"Mr. Sanders is more than fit enough to pursue vigorous activities and an occupation that requires stamina and an ability handle a great deal of stress," Dr. Philip A. Ades, director of cardiac rehabilitation and Patrick D. Savage, senior clinic exercise physiologist at the University of Vermont Medical Center, wrote in the letter.
The 78-year-old senator from Vermont was hospitalized following the health scare in October.
Since then, Sanders' "heart muscle strength has improved" and he is no longer taking the medication that was initially prescribed to him after the heart attack, according to Dr. Brian Monahan, the attending physician at the U.S. Capitol.
"You have never had symptoms of congestive heart failure. The heart chamber sizes, wall thickness, estimated pressures, and heart valves are normal. Several 24-hour recordings of your heart electrical activity indicated no significant heat rhythm abnormality," added Monahan.

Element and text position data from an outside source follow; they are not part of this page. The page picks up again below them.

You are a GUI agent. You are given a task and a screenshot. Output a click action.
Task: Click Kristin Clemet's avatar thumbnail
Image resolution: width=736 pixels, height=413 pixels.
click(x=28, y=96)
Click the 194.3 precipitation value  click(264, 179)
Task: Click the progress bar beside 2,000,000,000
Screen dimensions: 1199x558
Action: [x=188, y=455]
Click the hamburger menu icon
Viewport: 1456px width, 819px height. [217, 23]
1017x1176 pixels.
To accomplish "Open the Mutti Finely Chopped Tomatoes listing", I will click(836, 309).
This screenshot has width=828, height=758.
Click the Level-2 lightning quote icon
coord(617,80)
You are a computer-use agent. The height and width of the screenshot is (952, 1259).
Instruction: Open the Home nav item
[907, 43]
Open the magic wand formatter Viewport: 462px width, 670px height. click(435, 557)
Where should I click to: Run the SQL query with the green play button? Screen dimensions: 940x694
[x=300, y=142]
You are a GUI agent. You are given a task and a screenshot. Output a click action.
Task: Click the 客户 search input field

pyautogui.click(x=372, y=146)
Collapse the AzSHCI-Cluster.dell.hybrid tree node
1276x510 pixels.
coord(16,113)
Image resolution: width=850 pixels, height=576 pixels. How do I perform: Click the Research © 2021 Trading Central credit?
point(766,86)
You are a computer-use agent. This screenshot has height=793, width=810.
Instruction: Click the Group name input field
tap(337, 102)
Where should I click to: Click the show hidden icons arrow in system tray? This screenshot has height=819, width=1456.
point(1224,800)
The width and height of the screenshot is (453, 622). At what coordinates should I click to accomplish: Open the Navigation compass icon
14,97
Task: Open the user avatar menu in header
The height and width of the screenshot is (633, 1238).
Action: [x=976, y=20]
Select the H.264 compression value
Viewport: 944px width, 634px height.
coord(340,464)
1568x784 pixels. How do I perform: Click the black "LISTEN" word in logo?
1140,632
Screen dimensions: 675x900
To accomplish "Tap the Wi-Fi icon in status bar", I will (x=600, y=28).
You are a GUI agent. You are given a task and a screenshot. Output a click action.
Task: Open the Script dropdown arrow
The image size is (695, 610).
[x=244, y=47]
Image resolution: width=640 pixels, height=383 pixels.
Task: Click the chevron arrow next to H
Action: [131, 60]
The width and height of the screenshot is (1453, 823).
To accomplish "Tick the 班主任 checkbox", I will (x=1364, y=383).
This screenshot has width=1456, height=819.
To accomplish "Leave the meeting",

In December, Sanders also underwent a treadmill stress test with continuous electrocardiogram, or EKG, monitoring, which demonstrated heart function, muscular exertion and oxygen consumption. Sanders tested at a 92% level of maximum exertion of his predicted heart rate, with no evidence of reduced blood flow to his heart, according to a campaign news release.
"Mr. Sanders was able to exercise to a level that is approximately 50% higher than other men his age with a similar diagnosis," wrote Ades.
According to Monahan, Sanders had a normal blood pressure level, and was "6 feet 0 inches tall, and weighed "174 pounds."
Sanders has also been treated for a several other medical conditions, including gout, high cholesterol, diverticulitis, an inflation of the intestines, hypothyroidism, an under active thyroid gland, laryngitis, lumbar strain and complete removal of superficial skin lesions.
"At this point, I see no reason he cannot continue campaigning without limitation and, should he be elected, I am confident he has the mental and physical stamina to fully undertake the rigors of the Presidency," Dr. Martin M. LeWinter, Sanders' personal cardiologist and the attending cardiologist at UVM, wrote in a separate letter
Sanders -- the oldest candidate in the 2020 race -- had pledged to release his medical records ahead of the Iowa caucuses, but when asked on New Year's Eve if more records were forthcoming, he said, "I think probably not."